• [TEXT BLOCK]
* BEGIN *

Bitboards
When we looked at the 0x88 representation, we took a square-centric view of the board: an array indexed by square, where each entry told us which piece, if any, sat there. Bitboards take the opposite, piece-centric view. A chess board has exactly 64 squares, and a 64-bit integer has exactly 64 bits, so we can dedicate one bitboard to a single fact about the board, “which squares hold a white knight”, and let each bit stand for one square: 1 if the fact is true there, 0 if not. It sounds almost too simple to be useful, but it turns out that expressing the board this way lets us answer questions about whole sets of squares at a time, often in a single operation, which is why many strong modern engines are built on bitboards.
A board’s piece placement isn’t one bitboard but a small collection of them: one per piece type per color (white pawns, white knights, and so on), plus a few derived ones we’ll build as we go. Each individual bitboard answers a yes/no question for all 64 squares at once.
Mapping Squares to Bits#
Before we can set any bits we need to agree on which bit means which square. We’ll use the most common convention, little-endian rank-file mapping: bit 0 is a1, bit 1 is b1, on up to bit 7 for h1, then bit 8 wraps up to a2, and so on to bit 63 for h8. In other words the square index is rank*8 + file, with both rank and file zero indexed.

* END *

• [COLLECTED DATA]
* BEGIN *

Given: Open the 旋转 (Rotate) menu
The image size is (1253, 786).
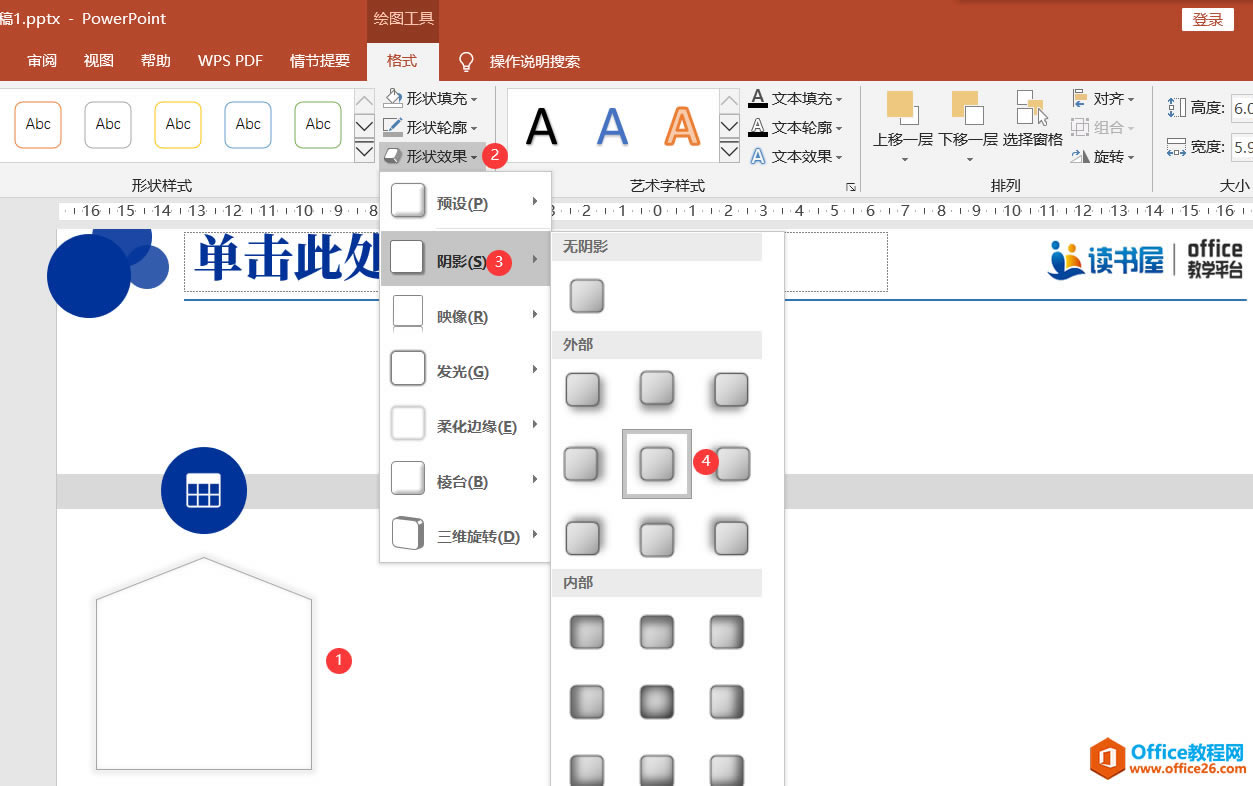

* END *

Reproduce the stretch of the bitboards text from "A board’s piece" through "file zero indexed.", word for word.

• [TASK RESULT]
A board’s piece placement isn’t one bitboard but a small collection of them: one per piece type per color (white pawns, white knights, and so on), plus a few derived ones we’ll build as we go. Each individual bitboard answers a yes/no question for all 64 squares at once.
Mapping Squares to Bits#
Before we can set any bits we need to agree on which bit means which square. We’ll use the most common convention, little-endian rank-file mapping: bit 0 is a1, bit 1 is b1, on up to bit 7 for h1, then bit 8 wraps up to a2, and so on to bit 63 for h8. In other words the square index is rank*8 + file, with both rank and file zero indexed.